§ ESERCIZIO 1
In base al brano sull'inchiesta della Banca Popolare di Vicenza, risponda alle seguenti domande:
(a) Da quanti anni Gianni Zonin è presidente dell'istituto?
(b) Quante azioni dell'istituto bancario possiede Renato Bertelle?
(c) In quale data Renato Bertelle ha presentato l'ultima denuncia?
§ ESERCIZIO 2
Elenchi tutte le persone che il brano sull'inchiesta della Banca Popolare di Vicenza indica con nome e cognome.

§ BRANO DI LETTURA
Nell’inchiesta ci sarebbero altre sei persone coinvolte, oltre al presidente Gianni Zonin e l’ex direttore generale dell’istituto Samuele Sorato. Gianni Zonin, il presidente della Banca Popolare di Vicenza indagato dalla Procura del capoluogo berico, da 32 anni consigliere dell’istituto di credito e da 19 presidente, si è sempre definito «un viticoltore prestato alla finanza». Il suo nome è infatti legato all’azienda vitivinicola di famiglia, attiva a Gambellara da sette generazioni, che lo vede alla guida insieme ai tre figli Domenico, Francesco e Michele.

«Ho massima fiducia nella magistratura, di più non posso dire. Sono qui per la riunione del comitato esecutivo» ha detto il consigliere delegato e direttore generale della BpV, Francesco Iorio, al suo arrivo nella sede della Popolare di Vicenza.

«Ho presentato l’ultima denuncia il 4 agosto scorso, ma non so se l’inchiesta parta proprio dal mio esposto». Renato Bertelle, avvocato di Malo (Vicenza) e possessore di cento azioni dell’istituto bancario, non è sorpreso dalla bufera giudiziaria che ha investito la banca Popolare di Vicenza. Nel fascicolo sul tavolo del sostituto procuratore vicentino Luigi Salvadori ci sono comunque gli esposti e le segnalazioni fatti in questi ultimi mesi da piccoli azionisti e risparmiatori. Bertelle di denunce contro l’istituto ne ha presentate finora sette, a nome di persone detentrici di azioni, ma altre ne ha in preparazione «perché sono tante le persone che si sono rivolte a me o quelle che ho incontrato e che mi hanno raccontato di aver investito nella banca i loro risparmi». C’è il caso – racconta – di un padre che si è sentito male dopo che le azioni hanno subito un “taglio” di valore di oltre il 20% deciso dalla stessa banca. «Erano soldi, circa 170.000 euro – rileva -, che come mi hanno detto le figlie, destinati alle cure della moglie». Ma i casi simili, a sentire il legale, sono tanti e tutto ruota attorno a quella che Bertelle definisce «una sovra valutazione delle azioni che era stata certificata già nel 2001 dalla Banca d’Italia. A quanto mi risulta, però, non erano seguite sanzioni o altre ispezioni». Il legale definisce invece molto prematura ogni ipotesi di costituzione di parte civile in quando bisognerà attendere l’esito dell’inchiesta.

§ VOCI ESTRATTE
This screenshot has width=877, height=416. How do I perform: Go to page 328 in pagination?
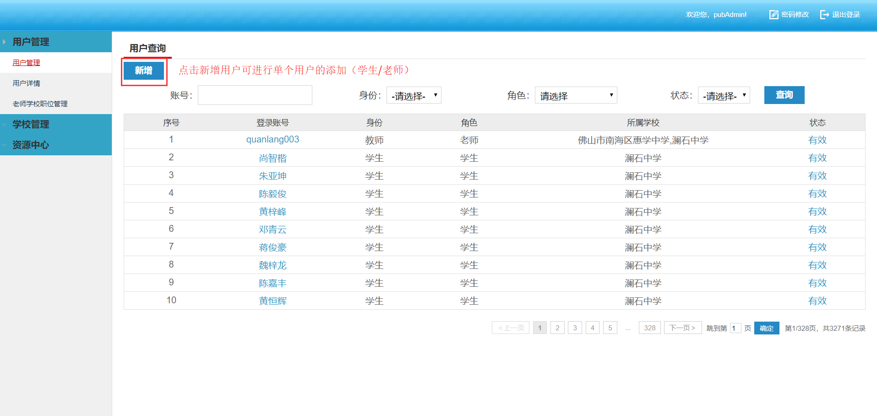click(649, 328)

* * *

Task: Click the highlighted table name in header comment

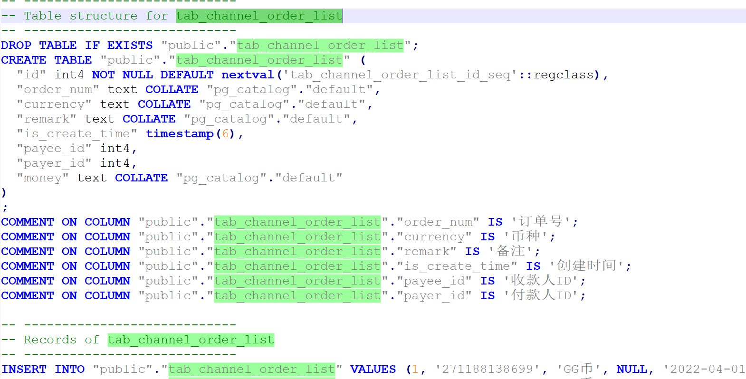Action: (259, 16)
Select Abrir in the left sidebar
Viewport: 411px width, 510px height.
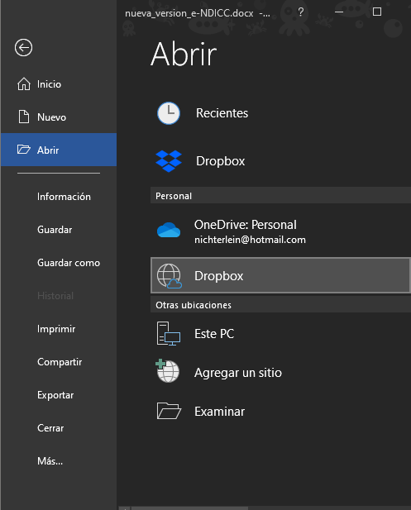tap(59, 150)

* * *

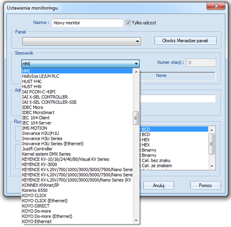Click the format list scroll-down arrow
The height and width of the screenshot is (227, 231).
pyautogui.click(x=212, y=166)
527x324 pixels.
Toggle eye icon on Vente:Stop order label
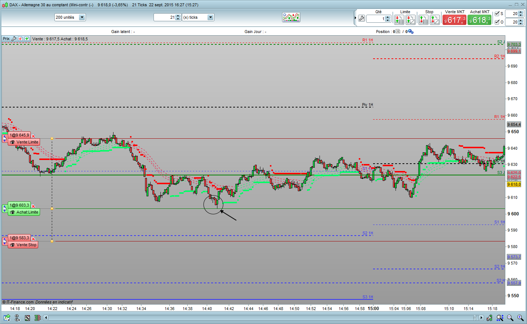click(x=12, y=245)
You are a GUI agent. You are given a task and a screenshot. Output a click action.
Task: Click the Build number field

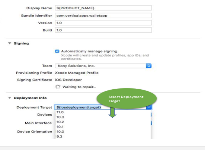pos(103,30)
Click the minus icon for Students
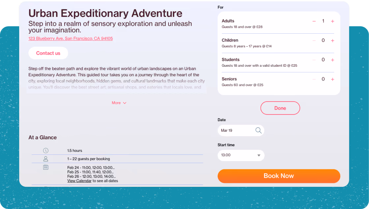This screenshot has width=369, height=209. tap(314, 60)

§ SOLUZIONE 1
(a) Da 19 anni.
(b) Cento azioni.
(c) Il 4 agosto scorso.

§ SOLUZIONE 2
Gianni Zonin, Samuele Sorato, Francesco Iorio, Renato Bertelle, Luigi Salvadori.